This has been the most amazing summer for fireweed I have ever known. Everywhere you look, huge fields of fireweed stun the eye, and looking off in the distance, hillsides are covered with the magenta hue. Along the Sterling Highway up to Soldotna there are sections that are brilliant, the blooms stretching as far as you can see. That has got to be the best part of having a warm summer--the fireweed.
The folklore is that once the flowers are done blooming (they start from the bottom and work their way up the stalk), summer is over. Right now they're about halfway up the stalk, but in some areas I noticed that the flowers that were done blooming were right next to the flowers that were still blooming so I'm not sure how much credence we can put on that. However, as we watch the blooms make their way up the fireweed stalk, we all know the clock is ticking, counting down the amount of time we have left for our frenetic Alaskan summer of activity.
Once they're done blooming, the seeds pop open, releasing fuzz, kind of like dandelion fuzz, except on a much larger scale. While I love the flowers in my yard, I am not a fan of having fireweed fuzz in all of my screens, and I suspect this fall it will look like it is snowing much earlier than usual because of the flying fuzz.

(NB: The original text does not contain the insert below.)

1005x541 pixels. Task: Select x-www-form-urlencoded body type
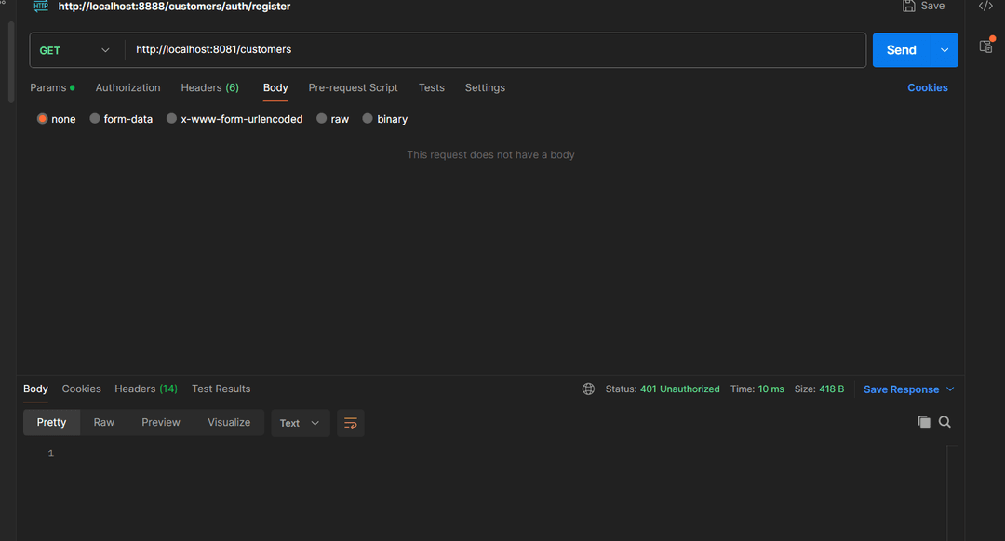pos(172,119)
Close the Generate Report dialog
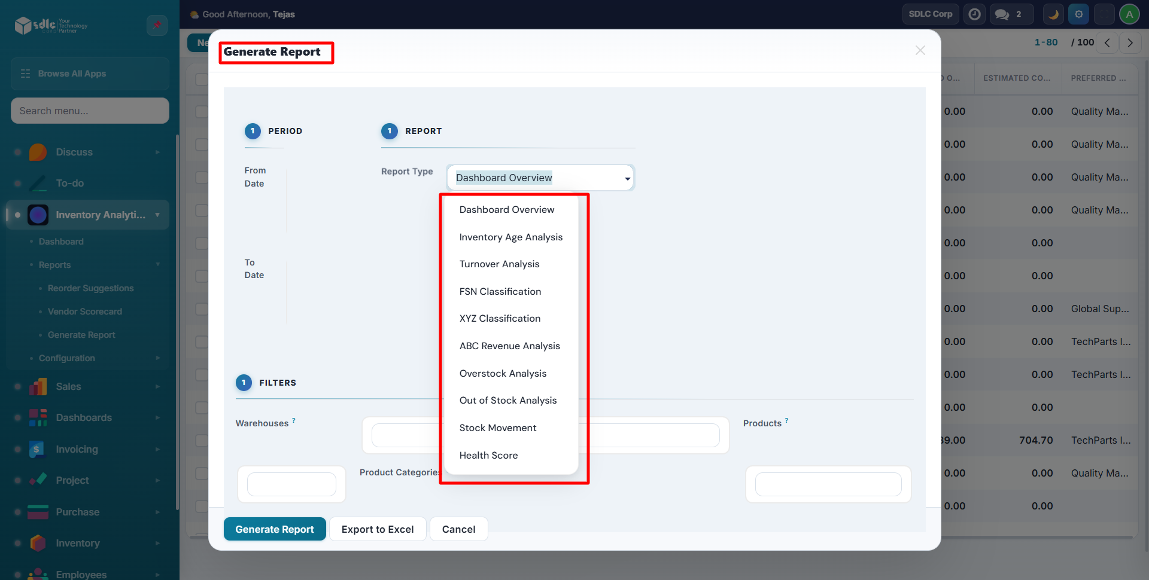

The intensity of the fireweed this year just matches the intensity of our lives. A few days ago it was cloudy for the first time in weeks, and it seemed like person after person I ran into said, "It's so good to get a cloudy day to catch up on inside things," and I shared their sentiment. When the weather is nice in Alaska, it seems like we are obligated to play, or at the very least work outside, because all too often the weather is not nice. It seems wrong to "waste" nice weather. Today is cloudy and cool for a change, so I can guiltlessly blog for a change!
|Portlock and Dixon Glaciers on the Kenai Mountain Range from Eveline Trails east of Homer. |
Great fields of fireweed grace the beautiful view of the glaciers.